Category Archives: Martyrdom

Secular historian confirmed Christian martyrs by Nero in first century

Wien- Parlament-Tacitus.jpg

Modern statue representing Tacitus
outside the Austrian Parliament Building

(courtesy Wikipedia)

By Spencer D Gear

Secular historian, Tacitus (ca. AD 56-120)[1], wrote his Annals and included details of the Neronian persecution in AD 64.[2] This writing was ‘perhaps fifty years after the event, and therefore not to be accepted without question’ (Latourette 1975:85). Tacitus wrote:

Consequently, to get rid of the report, Nero fastened the guilt and inflicted the most exquisite tortures on a class hated for their abominations, called Christians by the populace. Christus, from whom the name had its origin, suffered the extreme penalty during the reign of Tiberius at the hands of one of our procurators, Pontius Pilatus, and a most mischievous superstition, thus checked for the moment, again broke out not only in Judaea, the first source of the evil, but even in Rome, where all things hideous and shameful from every part of the world find their centre and become popular. Accordingly, an arrest was first made of all who pleaded guilty; then, upon their information, an immense multitude was convicted, not so much of the crime of firing the city, as of hatred against mankind. Mockery of every sort was added to their deaths. Covered with the skins of beasts, they were torn by dogs and perished, or were nailed to crosses, or were doomed to the flames and burnt, to serve as a nightly illumination, when daylight had expired. Nero offered his gardens for the spectacle, and was exhibiting a show in the circus, while he mingled with the people in the dress of a charioteer or stood aloft on a car. Hence, even for criminals who deserved extreme and exemplary punishment, there arose a feeling of compassion; for it was not, as it seemed, for the public good, but to glut one man’s cruelty, that they were being destroyed (Tacitus, Annals 15.44).

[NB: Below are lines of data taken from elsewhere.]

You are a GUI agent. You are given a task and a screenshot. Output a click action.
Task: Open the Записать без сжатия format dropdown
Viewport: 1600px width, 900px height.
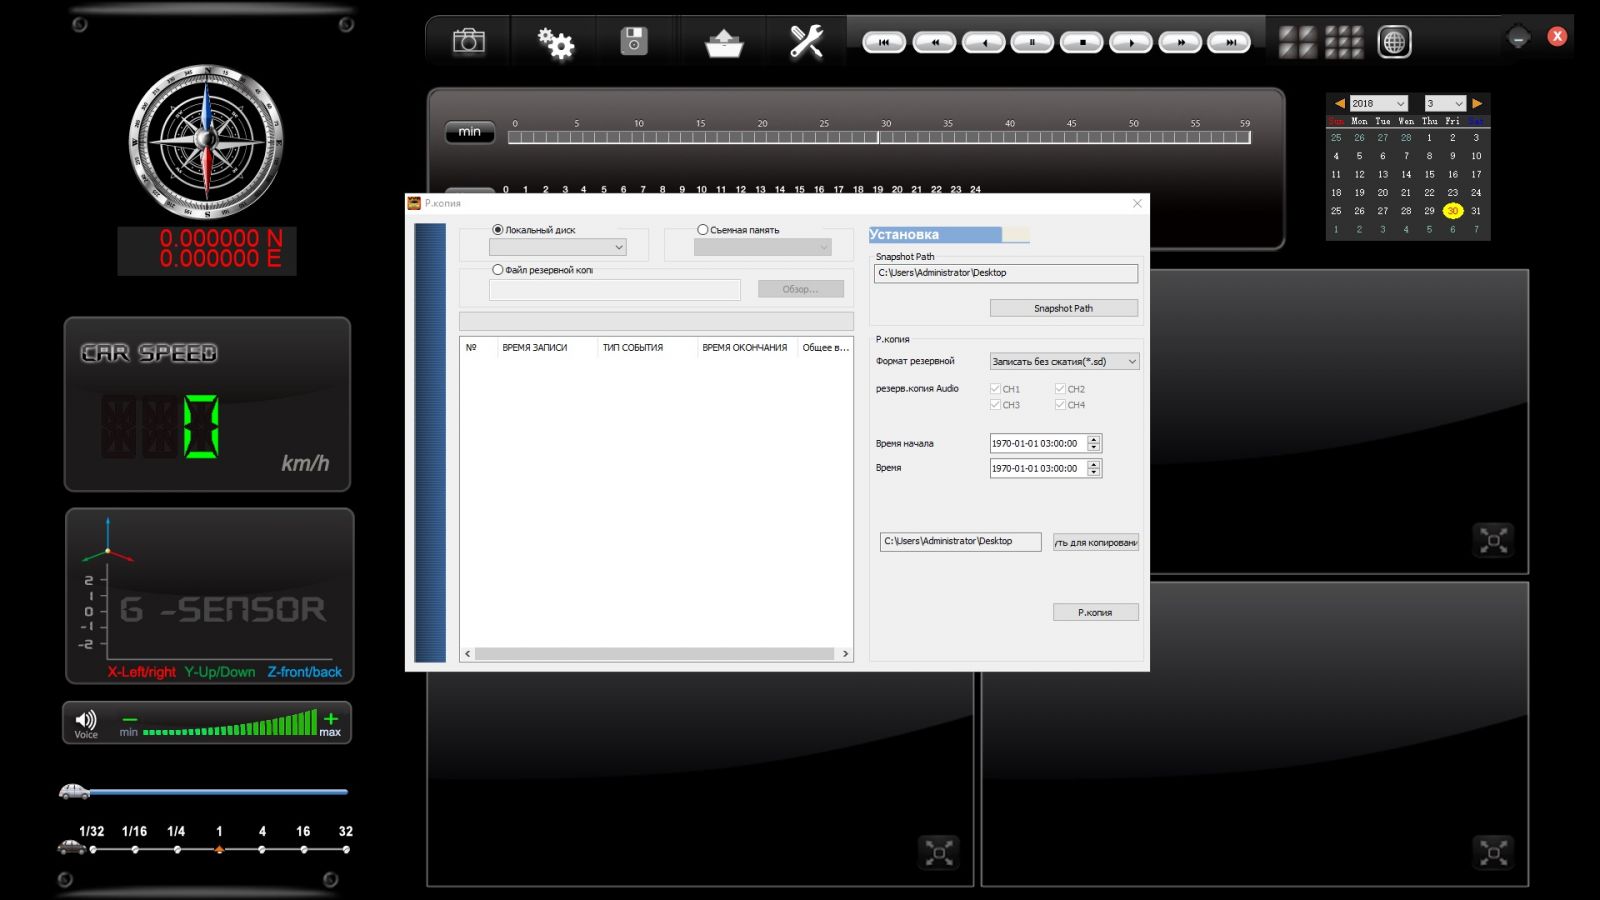click(x=1064, y=362)
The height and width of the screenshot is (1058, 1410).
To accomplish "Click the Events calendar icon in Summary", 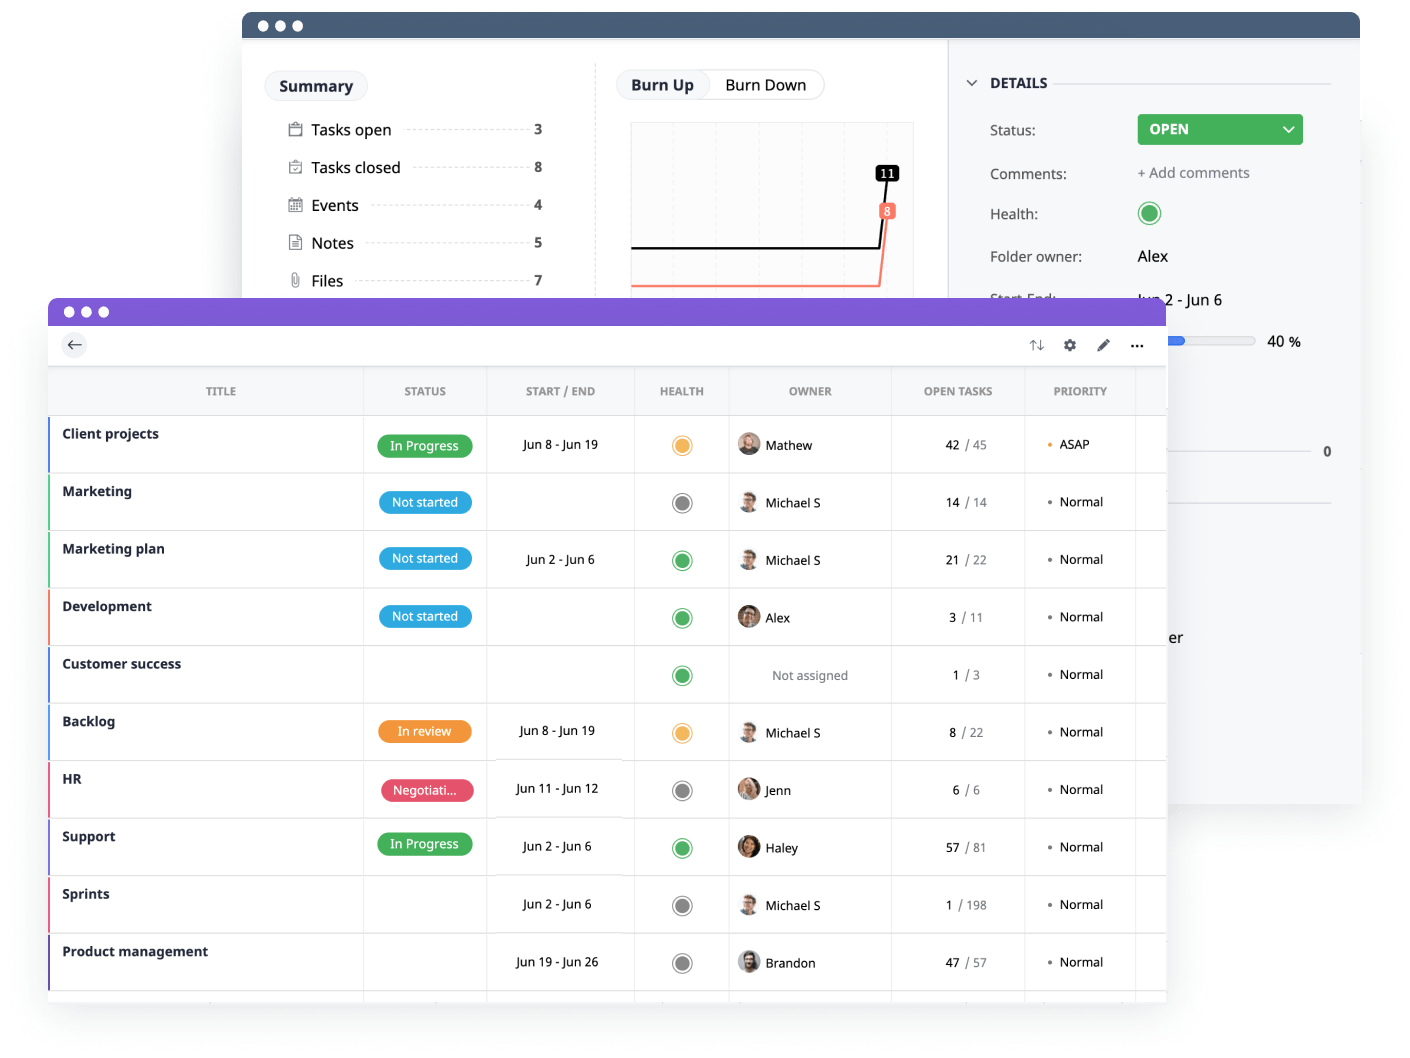I will coord(295,204).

How many Christians were martyred in the city of Rome during the Neronian persecution of AD 64? It was an ‘immense multitude’, according to a secular historian, Tacitus.

Works consulted

Latourette, K S 1975. A history of Christianity: To A.D. 1500, vol 1, rev ed. New York: Harper & Row, Publishers.

Notes


[1] Lifespan date from N S Gill, ‘Tacitus’, Ancient/Classical History, available at: http://ancienthistory.about.com/od/historianstacitus/a/Tacitus.htm (Accessed 18 January 2014).

[2] Latourette wrote that ‘the most famous of the early persecutions [of Christians] was that in Rome in A.D. 64…. Tradition, probably reliable, reports that both Peter and Paul suffered death at Rome under Nero, although not necessarily at this time. Peter’s remains are supposed now to lie under the high altar in the cathedral which bears his name in what were once the gardens of Nero. It may have been that the persecution of Nero spread to the provinces’ (Latourette 1975:85).